Reacting to the baneful legacy of Dred Scott and later Plessy v. Ferguson, which advanced the "separate but equal" doctrine, the Court finally outlawed public school segregation in Brown v. Board of Education.  The Court's unanimous opinion in this landmark case was, as any first-year law student will happily explain, remarkably thin on legal reasoning and amounted to little more than a transparent veneer for furthering a political agenda.  Most today would agree that, while the "result" in Brown was morally righteous, the opinion was more about politics than law. 

Then there are the Religion Clauses on which Mr. Crisp has previously expounded.  I have shown in a series of articles, published by various national law journals, that the Clauses can be grouped together in four basic ways, which in turn give rise to four distinctive political typologies.  For example, in the celebrated case of Everson v. Board of Education, where the Court first interpreted the Establishment Clause in accordance with a strict "separation of church and state" ideology, Justice Hugo Black, writing for the majority, took an approach to religion identified with the political philosophy of classical liberalism.  He relegated religion to private life and separated it entirely from the public square.  Justice Black's point-of-view boiled down to classic liberal political theory, bequeathed to us by thinkers such as Hobbes, Locke, Hume, Smith, Tocqueville, and Mill. 

Consider also the case of Roe v. Wade, in which the majority of the Court predicated the right to an abortion upon the ground-breaking right of privacy first articulated in Griswold v. Connecticut.  Never mind the obvious fact that enormous political pressures were exerted upon the Court to strike down anti-abortion statutes.  Would Mr. Crisp really expect us to believe that Roe had nothing to do with burgeoning feminist politics and the "women's liberation" movement?  Few would dare to argue that Roe was an "objective" judicial decision divorced from politics? Such a position is all but ludicrous.

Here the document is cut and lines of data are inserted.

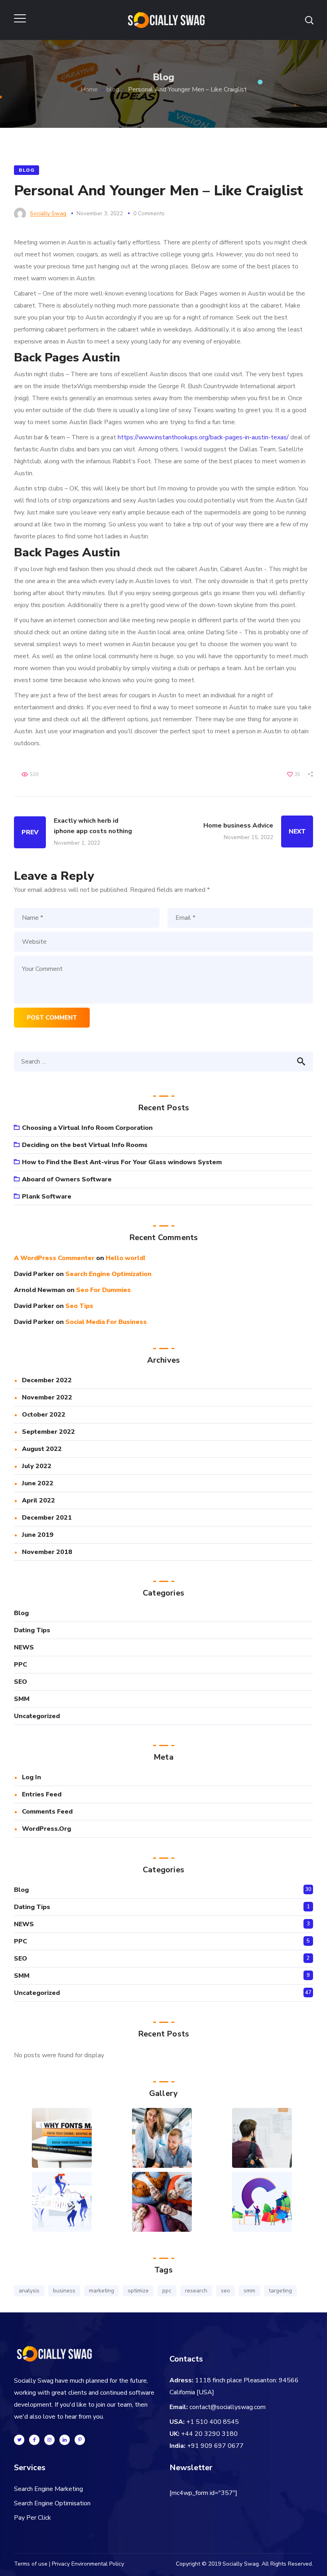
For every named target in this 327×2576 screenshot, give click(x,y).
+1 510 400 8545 (212, 2421)
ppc (166, 2290)
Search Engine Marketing (48, 2489)
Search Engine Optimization (108, 1274)
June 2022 (37, 1483)
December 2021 (47, 1517)
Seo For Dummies (103, 1290)
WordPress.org (46, 1828)
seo (225, 2290)
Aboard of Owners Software (67, 1179)
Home (89, 89)
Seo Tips (79, 1306)
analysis (29, 2290)
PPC (20, 1664)
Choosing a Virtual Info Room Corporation (87, 1127)
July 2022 (36, 1466)
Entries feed (41, 1794)
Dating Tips (32, 1630)
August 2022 (42, 1449)
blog (112, 89)
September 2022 (48, 1431)
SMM (22, 1699)
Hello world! (125, 1258)
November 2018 (47, 1552)
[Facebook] (34, 2440)
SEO (20, 1681)
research (196, 2290)
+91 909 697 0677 (215, 2445)
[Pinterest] (80, 2440)
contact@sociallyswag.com (227, 2407)
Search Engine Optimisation (52, 2503)
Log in (31, 1777)
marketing (101, 2290)
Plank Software (46, 1196)
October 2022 (43, 1414)
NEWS (24, 1647)
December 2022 (47, 1380)
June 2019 (37, 1534)
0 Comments (149, 213)
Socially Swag (48, 213)
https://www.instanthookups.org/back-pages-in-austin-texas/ (203, 437)
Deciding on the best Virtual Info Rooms (85, 1145)
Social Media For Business (106, 1322)
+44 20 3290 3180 (209, 2433)
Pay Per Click (32, 2517)
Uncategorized (37, 1716)
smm (249, 2290)
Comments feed (47, 1811)
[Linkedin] (64, 2440)
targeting (280, 2290)
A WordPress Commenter (54, 1258)
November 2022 (47, 1397)
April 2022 (38, 1500)
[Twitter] (19, 2440)
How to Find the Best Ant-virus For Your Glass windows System (122, 1162)
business (64, 2290)
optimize (138, 2290)
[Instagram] (49, 2440)
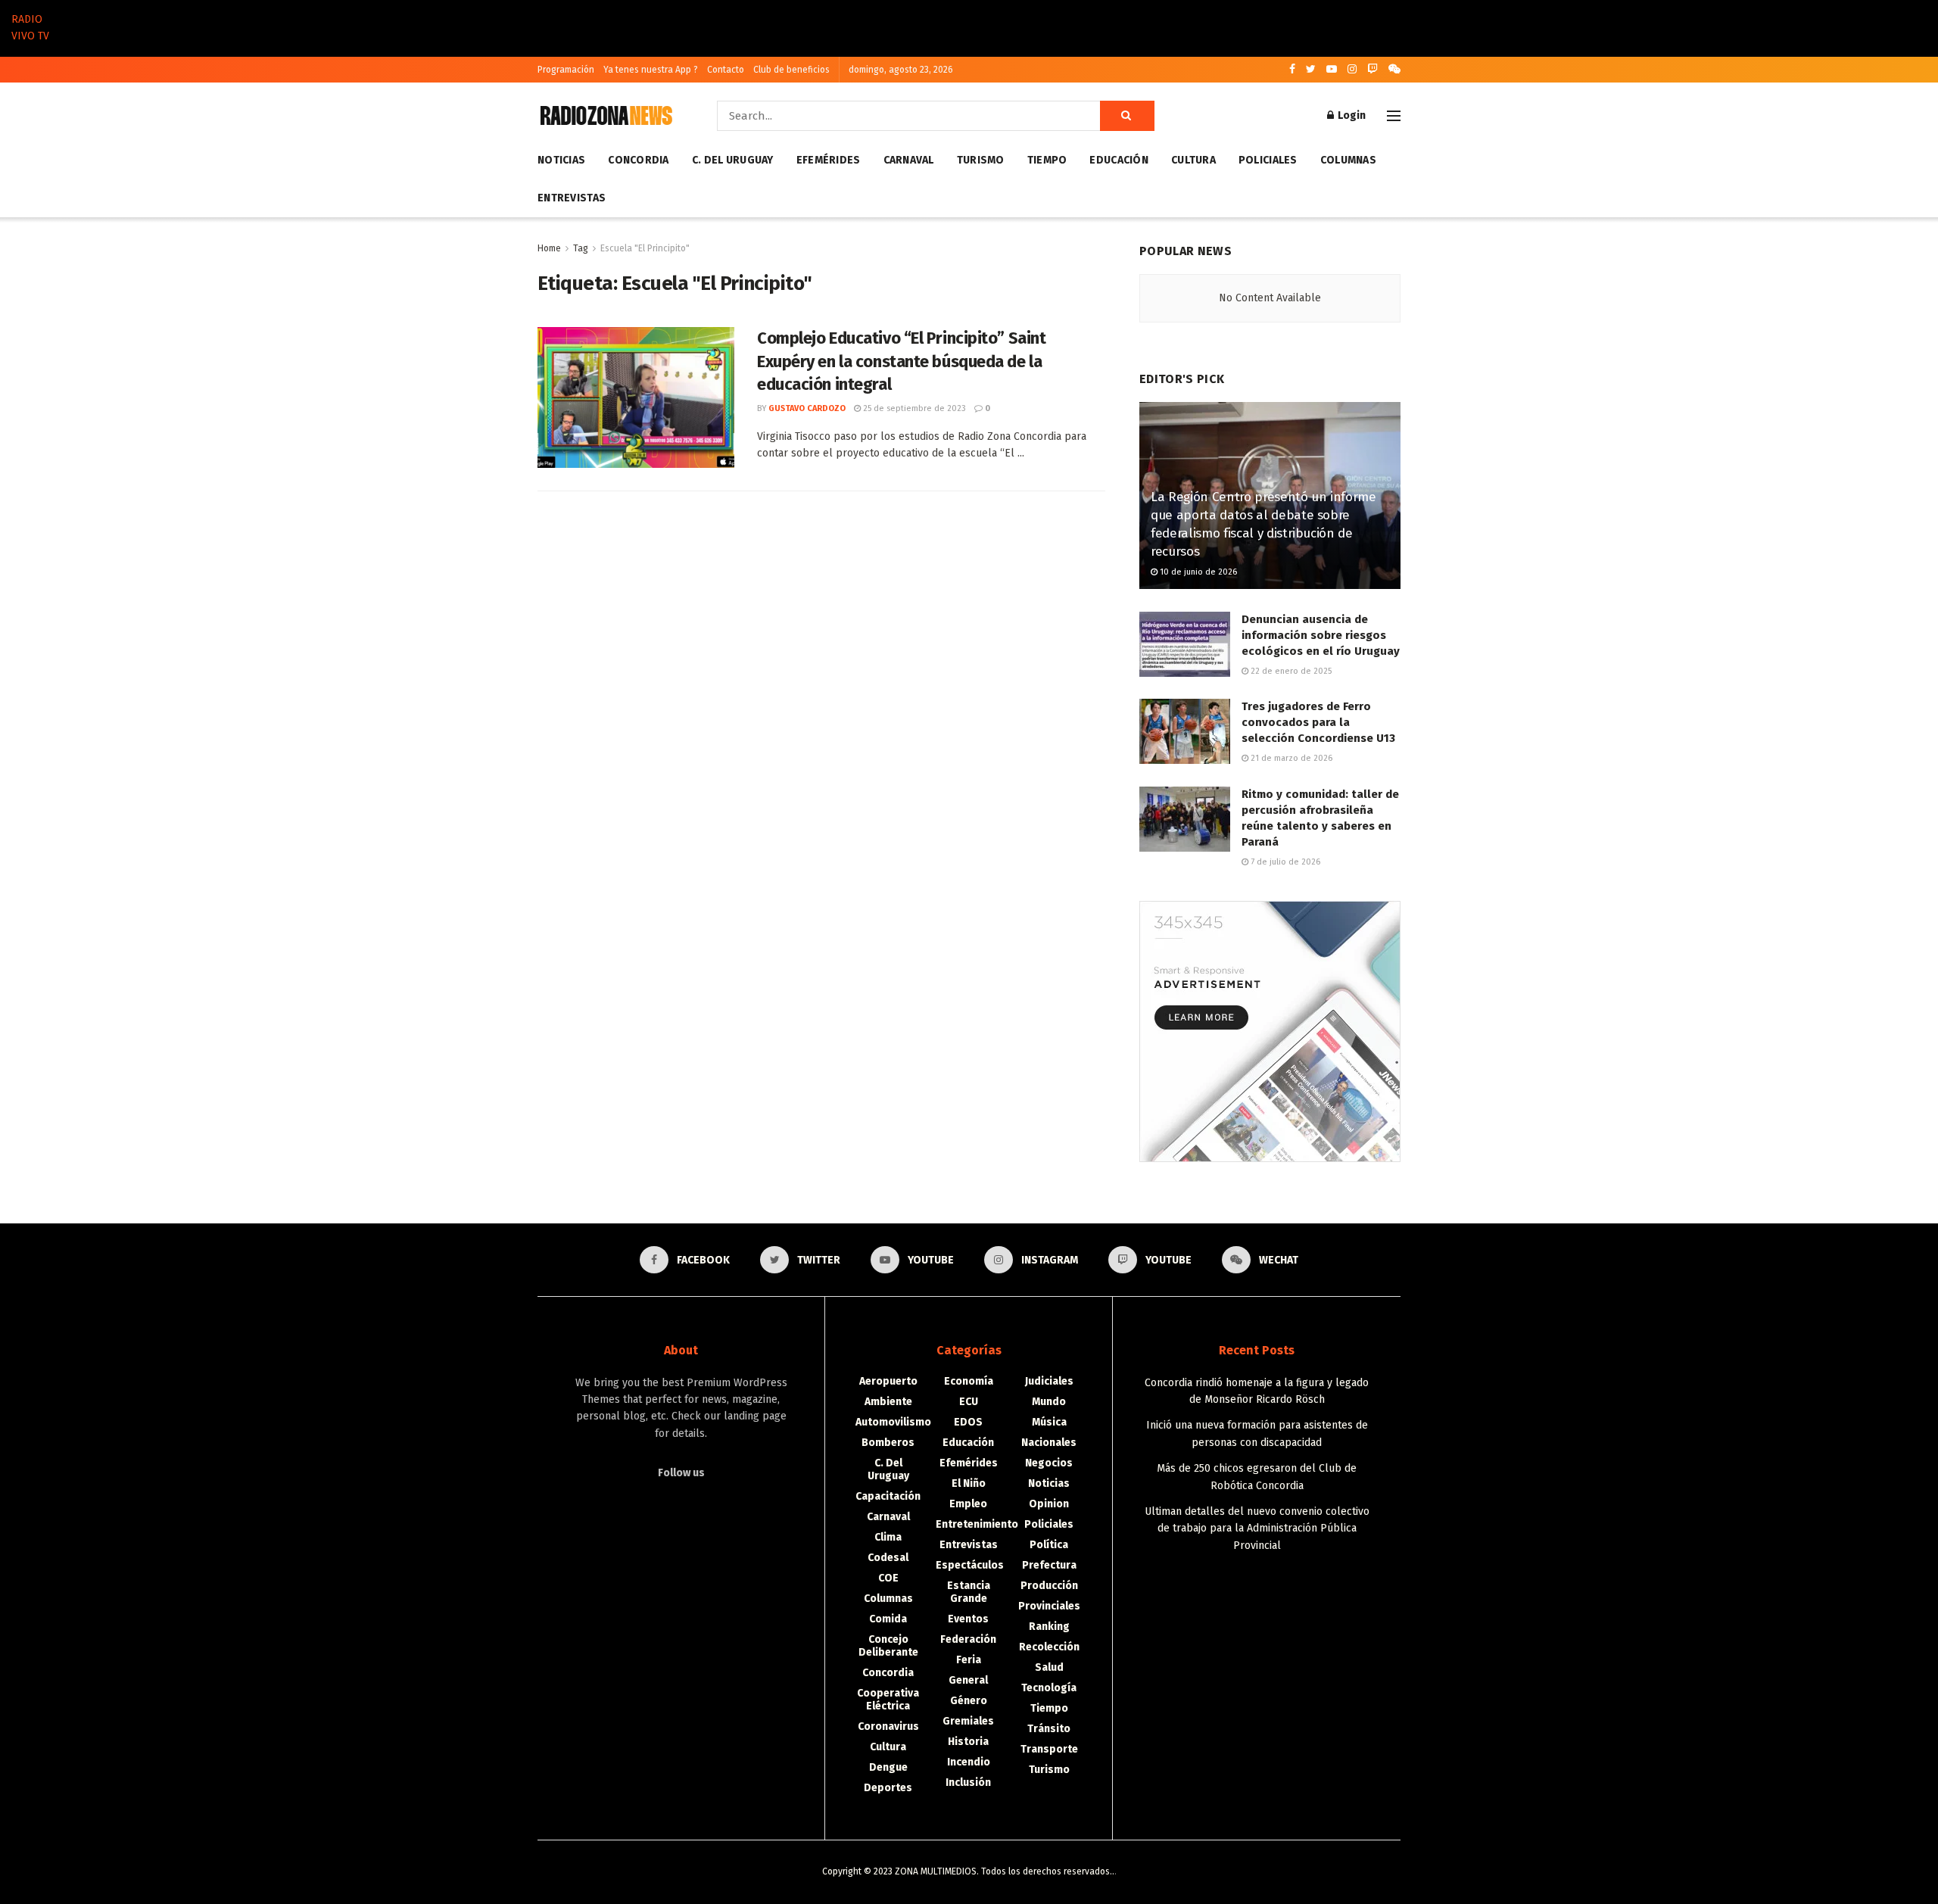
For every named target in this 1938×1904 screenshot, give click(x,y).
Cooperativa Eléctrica (888, 1699)
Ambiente (888, 1401)
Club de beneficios (791, 69)
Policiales (1268, 160)
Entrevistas (571, 198)
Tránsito (1048, 1728)
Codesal (888, 1557)
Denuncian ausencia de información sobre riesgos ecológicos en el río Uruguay (1321, 635)
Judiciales (1049, 1381)
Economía (968, 1381)
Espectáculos (970, 1565)
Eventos (968, 1619)
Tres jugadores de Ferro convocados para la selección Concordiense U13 (1318, 722)
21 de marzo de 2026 (1290, 758)
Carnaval (908, 160)
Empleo (968, 1503)
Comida (888, 1619)
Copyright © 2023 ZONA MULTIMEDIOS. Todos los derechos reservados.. (968, 1871)
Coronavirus (888, 1726)
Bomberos (888, 1442)
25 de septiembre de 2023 (913, 408)
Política (1049, 1544)
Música (1049, 1422)
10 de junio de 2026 (1197, 572)
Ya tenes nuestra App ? (650, 69)
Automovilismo (893, 1422)
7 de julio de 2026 (1284, 862)
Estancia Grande (968, 1592)
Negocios (1049, 1463)
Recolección (1049, 1647)
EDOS (968, 1422)
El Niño (969, 1483)
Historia (968, 1741)
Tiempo (1047, 160)
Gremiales (968, 1721)
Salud (1049, 1667)
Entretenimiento (977, 1524)
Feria (968, 1659)
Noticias (561, 160)
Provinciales (1049, 1606)
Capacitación (888, 1496)
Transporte (1049, 1749)
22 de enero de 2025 (1290, 671)
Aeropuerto (888, 1381)
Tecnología (1048, 1687)
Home (549, 248)
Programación (565, 69)
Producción (1049, 1585)
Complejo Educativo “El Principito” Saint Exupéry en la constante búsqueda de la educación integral (901, 361)
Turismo (981, 160)
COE (888, 1578)
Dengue (888, 1767)
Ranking (1049, 1626)
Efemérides (828, 160)
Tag (580, 248)
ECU (968, 1401)
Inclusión (968, 1782)
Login (1350, 115)
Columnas (1348, 160)
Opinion (1049, 1503)
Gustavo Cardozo (807, 408)
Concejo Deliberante (888, 1646)
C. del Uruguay (733, 160)
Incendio (968, 1762)
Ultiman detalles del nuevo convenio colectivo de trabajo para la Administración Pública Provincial (1257, 1528)
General (968, 1680)
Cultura (1193, 160)
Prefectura (1049, 1565)
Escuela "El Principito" (645, 248)
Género (968, 1700)
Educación (1118, 160)
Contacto (725, 69)
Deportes (888, 1787)
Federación (968, 1639)
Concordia (638, 160)
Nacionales (1048, 1442)
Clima (888, 1537)
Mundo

How would Mr. Crisp, I wonder, explain why there is a virtual war every time a crucial Supreme Court nomination (meaning one that can disrupt the balance of power on the Court) comes before the Senate? Those on the left of the political spectrum trained their guns on Robert Bork, Clarence Thomas, John Roberts, and Samuel Alito.  Only Bork was "borked," although any of the others could have easily suffered the same political fate.  Why such battle royals?  Because each of these nominees took, or were suspected of taking, political positions their political adversaries dislike. 

The history of the Supreme Court suggests that it is and always has been keenly sensitive to the direction in which the political winds are blowing.  So why are Mr. Crisp and those like him suddenly attempting to highlight the "political" nature of the Court as if it were a relatively recent phenomenon? 

In my opinion, they are probably doing so for crass political reasons.  It is a way of putting pressure on the Court to uphold the Affordable Care Act and, in the event the Court does not do that, to create a campaign issue emphasizing the "vital importance" of re-electing a President who will appoint justices to the Court who are "fair," "just," and "objective," à la Justices Ginsberg, Kagan, and Sotomayor no less. What absolute nonsense! 

Perhaps my treatment of Mr. Crisp's comments gives them more credit than they deserve.  My critique assumes that there is a carefully thought-out motive underlying his silly observations.  Yet there's always the chance that there's no rationale for them at all -- only ridiculousness all the way down.